PATTERSON: We’re going through a period of extreme despair about the situation of African-Americans. The most extreme form of this despair is a movement called Afro-pessimism, which holds that black Americans are still viewed as they were viewed in the slavery days as different, inferior, and as outsiders.

I find myself in an odd situation because the Afro-pessimists draw heavily on one of my books, “Slavery and Social Death,” which is ironic, because I’m not a pessimist. I don’t think we’re in a situation of social death, because one of the elements of social death is that you’re not recognized as an integral member of the civic community, the public sphere, and we certainly are, on the political and cultural levels. And we’re very integrated in the military, which is the quintessence of what defines who belongs. The Afro-pessimists are right, though, to point to persisting segregation in the private sphere.
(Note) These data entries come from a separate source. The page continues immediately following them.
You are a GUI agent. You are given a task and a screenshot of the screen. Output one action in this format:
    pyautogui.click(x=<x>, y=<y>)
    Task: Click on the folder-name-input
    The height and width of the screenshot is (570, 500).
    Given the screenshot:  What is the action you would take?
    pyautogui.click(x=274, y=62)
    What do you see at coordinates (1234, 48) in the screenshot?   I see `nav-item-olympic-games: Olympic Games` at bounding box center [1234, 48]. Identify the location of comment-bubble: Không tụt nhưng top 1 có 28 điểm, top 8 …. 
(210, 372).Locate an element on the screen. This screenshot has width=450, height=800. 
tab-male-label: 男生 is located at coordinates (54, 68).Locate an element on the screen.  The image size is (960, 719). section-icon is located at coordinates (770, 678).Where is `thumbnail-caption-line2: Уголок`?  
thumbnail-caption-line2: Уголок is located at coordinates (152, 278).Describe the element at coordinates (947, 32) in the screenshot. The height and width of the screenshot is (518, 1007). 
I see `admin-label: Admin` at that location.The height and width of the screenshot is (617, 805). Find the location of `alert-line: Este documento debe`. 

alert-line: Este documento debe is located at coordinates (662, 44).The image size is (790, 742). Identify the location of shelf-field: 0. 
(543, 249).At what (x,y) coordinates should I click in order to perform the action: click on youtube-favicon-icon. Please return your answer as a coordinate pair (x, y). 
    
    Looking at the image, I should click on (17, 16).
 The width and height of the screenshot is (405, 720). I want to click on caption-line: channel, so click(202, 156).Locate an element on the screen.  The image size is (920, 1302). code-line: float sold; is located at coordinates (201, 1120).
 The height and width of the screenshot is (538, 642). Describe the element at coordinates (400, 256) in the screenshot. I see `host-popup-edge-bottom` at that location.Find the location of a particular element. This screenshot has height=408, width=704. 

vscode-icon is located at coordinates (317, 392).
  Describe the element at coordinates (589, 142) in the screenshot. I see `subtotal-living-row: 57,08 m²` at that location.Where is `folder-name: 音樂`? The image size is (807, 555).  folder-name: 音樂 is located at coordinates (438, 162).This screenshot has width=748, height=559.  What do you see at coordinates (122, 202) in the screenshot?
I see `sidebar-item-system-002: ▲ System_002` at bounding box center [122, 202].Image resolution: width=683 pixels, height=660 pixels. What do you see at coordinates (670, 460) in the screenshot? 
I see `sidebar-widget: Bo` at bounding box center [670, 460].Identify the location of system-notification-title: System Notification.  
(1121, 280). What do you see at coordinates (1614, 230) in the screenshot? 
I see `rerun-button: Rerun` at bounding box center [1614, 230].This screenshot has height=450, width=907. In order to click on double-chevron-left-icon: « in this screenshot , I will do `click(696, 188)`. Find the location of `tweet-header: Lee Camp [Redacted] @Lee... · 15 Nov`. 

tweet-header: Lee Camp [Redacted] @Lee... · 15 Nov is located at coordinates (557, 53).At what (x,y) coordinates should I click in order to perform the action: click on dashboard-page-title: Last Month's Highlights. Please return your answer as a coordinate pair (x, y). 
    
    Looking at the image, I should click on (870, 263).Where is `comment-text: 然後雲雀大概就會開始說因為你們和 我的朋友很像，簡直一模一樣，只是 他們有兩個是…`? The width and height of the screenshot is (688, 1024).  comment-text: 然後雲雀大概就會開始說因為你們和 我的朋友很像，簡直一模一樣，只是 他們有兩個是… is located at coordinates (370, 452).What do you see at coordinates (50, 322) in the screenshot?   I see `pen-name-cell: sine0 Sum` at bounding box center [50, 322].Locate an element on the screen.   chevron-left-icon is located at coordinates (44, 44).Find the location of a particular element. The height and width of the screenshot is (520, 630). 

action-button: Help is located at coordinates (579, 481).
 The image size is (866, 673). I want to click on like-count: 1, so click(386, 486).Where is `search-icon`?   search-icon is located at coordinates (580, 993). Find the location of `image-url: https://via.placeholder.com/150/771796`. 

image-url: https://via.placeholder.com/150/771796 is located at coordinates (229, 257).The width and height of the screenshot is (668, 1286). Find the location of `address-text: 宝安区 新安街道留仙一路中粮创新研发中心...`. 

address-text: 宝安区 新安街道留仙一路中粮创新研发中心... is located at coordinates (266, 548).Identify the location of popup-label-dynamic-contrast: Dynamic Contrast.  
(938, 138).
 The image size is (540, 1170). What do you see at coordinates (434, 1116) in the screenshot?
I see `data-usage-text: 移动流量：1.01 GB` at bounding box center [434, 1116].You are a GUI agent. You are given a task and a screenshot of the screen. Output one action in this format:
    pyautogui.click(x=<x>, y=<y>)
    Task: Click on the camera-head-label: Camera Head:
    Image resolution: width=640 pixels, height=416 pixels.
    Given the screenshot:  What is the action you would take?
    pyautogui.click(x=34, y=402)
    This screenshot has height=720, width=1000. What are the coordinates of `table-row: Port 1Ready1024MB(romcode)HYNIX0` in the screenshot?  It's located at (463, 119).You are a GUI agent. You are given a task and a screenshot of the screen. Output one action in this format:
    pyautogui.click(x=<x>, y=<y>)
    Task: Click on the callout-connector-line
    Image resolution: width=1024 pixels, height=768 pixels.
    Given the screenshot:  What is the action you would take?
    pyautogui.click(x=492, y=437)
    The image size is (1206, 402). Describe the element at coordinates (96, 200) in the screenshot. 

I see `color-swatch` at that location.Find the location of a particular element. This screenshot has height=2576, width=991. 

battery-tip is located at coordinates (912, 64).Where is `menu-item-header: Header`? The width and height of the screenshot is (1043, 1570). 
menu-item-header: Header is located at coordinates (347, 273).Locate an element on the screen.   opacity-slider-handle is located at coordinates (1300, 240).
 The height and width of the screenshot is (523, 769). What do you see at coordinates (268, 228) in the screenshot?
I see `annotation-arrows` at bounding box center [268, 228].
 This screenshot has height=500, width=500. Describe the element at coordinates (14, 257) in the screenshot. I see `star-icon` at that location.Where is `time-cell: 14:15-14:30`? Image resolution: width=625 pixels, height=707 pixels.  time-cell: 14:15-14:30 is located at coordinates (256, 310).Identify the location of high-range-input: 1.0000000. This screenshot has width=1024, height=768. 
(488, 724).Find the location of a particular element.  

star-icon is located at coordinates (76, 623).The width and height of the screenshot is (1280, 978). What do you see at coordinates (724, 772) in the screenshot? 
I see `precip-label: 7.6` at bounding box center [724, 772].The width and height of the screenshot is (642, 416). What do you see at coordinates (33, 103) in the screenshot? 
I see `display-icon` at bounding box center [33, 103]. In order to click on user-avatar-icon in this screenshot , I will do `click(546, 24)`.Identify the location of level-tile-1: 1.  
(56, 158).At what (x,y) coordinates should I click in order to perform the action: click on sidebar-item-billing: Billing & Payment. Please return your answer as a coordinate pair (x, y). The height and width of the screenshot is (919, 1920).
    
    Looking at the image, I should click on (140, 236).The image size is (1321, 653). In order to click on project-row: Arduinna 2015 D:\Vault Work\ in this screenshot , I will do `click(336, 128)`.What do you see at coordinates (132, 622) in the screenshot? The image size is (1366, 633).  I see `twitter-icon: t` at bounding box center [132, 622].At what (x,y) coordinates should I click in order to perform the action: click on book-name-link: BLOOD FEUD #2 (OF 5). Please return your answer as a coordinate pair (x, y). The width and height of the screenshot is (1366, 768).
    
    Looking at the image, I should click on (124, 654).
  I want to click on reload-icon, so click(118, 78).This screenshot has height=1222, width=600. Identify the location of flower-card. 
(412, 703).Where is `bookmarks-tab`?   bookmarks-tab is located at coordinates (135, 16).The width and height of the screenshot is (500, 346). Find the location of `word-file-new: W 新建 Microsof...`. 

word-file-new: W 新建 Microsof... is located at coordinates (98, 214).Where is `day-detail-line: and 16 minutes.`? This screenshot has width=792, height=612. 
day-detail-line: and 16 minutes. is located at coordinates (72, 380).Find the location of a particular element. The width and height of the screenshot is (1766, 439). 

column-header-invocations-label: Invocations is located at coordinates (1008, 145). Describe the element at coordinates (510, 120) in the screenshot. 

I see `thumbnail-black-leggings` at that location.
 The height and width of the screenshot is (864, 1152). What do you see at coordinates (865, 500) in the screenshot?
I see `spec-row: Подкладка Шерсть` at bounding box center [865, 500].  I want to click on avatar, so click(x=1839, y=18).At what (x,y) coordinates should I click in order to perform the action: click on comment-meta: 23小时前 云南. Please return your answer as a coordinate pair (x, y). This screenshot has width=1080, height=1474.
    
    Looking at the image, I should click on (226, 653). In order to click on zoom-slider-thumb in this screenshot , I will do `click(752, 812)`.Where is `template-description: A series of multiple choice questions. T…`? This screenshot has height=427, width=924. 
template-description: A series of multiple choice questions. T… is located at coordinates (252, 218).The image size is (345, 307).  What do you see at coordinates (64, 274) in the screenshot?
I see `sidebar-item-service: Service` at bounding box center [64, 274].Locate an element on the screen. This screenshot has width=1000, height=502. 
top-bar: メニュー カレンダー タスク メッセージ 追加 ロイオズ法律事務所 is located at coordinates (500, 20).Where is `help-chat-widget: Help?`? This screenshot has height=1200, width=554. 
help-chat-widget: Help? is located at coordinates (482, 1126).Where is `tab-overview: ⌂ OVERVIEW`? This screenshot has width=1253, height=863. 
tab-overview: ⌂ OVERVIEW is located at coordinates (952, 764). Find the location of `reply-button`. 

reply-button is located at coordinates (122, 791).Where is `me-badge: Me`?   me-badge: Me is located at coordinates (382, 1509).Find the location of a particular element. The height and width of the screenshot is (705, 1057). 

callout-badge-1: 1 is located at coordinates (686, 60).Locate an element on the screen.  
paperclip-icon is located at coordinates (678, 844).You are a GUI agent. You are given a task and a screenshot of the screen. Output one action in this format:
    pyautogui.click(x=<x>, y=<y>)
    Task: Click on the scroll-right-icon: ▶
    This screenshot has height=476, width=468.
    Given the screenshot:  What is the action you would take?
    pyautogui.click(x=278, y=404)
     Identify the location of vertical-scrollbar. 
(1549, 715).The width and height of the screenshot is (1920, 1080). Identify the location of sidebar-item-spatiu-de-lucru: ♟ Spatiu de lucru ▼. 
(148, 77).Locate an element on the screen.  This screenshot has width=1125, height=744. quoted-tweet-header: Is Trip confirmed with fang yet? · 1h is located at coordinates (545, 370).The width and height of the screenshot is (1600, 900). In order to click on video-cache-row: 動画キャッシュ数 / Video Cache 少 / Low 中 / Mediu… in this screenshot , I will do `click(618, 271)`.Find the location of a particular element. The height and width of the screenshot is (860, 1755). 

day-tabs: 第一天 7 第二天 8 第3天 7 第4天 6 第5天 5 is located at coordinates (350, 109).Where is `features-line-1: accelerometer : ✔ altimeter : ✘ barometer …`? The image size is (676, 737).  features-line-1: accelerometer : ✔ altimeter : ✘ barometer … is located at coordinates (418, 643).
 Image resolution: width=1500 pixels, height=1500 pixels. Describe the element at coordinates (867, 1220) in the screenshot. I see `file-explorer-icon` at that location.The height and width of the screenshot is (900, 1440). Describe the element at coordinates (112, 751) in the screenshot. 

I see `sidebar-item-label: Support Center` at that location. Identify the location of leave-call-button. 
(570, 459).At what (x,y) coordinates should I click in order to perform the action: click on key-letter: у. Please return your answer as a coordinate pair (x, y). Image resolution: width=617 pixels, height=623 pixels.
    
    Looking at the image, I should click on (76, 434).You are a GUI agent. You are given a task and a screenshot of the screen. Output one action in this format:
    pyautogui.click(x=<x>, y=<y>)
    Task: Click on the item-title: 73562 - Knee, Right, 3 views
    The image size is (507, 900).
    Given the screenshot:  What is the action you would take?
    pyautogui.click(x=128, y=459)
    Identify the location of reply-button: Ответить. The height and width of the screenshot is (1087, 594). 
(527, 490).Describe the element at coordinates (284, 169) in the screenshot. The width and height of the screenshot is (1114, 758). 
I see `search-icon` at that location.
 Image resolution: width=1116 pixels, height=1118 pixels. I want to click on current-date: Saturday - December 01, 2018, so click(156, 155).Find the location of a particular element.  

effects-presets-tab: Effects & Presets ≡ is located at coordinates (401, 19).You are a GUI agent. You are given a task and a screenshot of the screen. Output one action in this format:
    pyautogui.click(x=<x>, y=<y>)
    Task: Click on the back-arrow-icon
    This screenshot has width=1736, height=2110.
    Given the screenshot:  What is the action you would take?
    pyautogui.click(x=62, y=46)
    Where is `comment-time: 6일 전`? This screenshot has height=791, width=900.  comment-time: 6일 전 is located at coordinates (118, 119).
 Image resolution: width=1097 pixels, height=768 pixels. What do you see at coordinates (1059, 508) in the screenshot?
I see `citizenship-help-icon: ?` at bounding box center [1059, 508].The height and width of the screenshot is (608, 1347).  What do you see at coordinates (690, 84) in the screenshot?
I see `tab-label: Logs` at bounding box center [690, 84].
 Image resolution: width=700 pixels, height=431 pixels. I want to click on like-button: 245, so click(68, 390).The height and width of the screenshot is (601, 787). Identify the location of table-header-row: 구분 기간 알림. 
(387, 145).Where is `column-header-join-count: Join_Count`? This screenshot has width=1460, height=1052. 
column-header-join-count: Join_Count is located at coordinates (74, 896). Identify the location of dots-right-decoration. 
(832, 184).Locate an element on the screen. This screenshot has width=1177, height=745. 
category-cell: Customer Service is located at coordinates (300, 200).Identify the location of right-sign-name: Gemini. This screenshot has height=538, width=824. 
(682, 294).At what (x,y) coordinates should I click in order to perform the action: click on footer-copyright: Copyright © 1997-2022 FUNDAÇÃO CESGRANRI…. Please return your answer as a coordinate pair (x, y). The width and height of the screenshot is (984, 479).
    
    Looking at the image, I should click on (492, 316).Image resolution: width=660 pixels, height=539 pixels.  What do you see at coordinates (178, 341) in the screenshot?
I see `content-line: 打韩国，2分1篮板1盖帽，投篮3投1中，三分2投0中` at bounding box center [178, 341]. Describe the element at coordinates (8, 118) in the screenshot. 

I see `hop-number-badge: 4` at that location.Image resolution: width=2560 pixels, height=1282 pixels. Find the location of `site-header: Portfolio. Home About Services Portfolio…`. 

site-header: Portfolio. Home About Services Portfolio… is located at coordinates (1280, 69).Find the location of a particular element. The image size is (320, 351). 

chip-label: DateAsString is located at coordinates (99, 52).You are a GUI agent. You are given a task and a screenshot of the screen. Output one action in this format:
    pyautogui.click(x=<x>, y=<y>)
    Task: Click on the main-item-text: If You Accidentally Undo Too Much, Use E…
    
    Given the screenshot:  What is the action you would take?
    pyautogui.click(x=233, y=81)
When the report came out, it was a period of turmoil. It was one of those times when people felt that civilization was on the brink of collapse. In a way, what is happening now is similar to what happened then. And like in the past, the right and the left are at loggerheads about which direction to take. People on the right view behavior as the reason for poverty and crime, while liberals point to structural factors, as well as racism.

My take is that the problems of black America go back several centuries. The state sanctioned both slavery and Jim Crow after Reconstruction as a form of neo-slavery. When slavery was finally abolished in 1865, it ended the legal capacity of one person to own another, but the culture of slavery and the set of institutions that were built up to support that system persisted.

The state also legally sanctioned and economically supported the postwar growth and segregation of the suburbs. So I see this as a state-sanctioned, structurally created problem, and therefore the state must bear a major responsibility in correcting it. The question is how we move forward. In a fair world, the state will assume its responsibility and invest in a giant, massive infusion of support at the local, state, and federal levels to reverse the situation. Maybe, on second thought, we do need another report to alert people to the fact that the level of segregation is as great as it ever was.

This interview has been edited and condensed for length and clarity.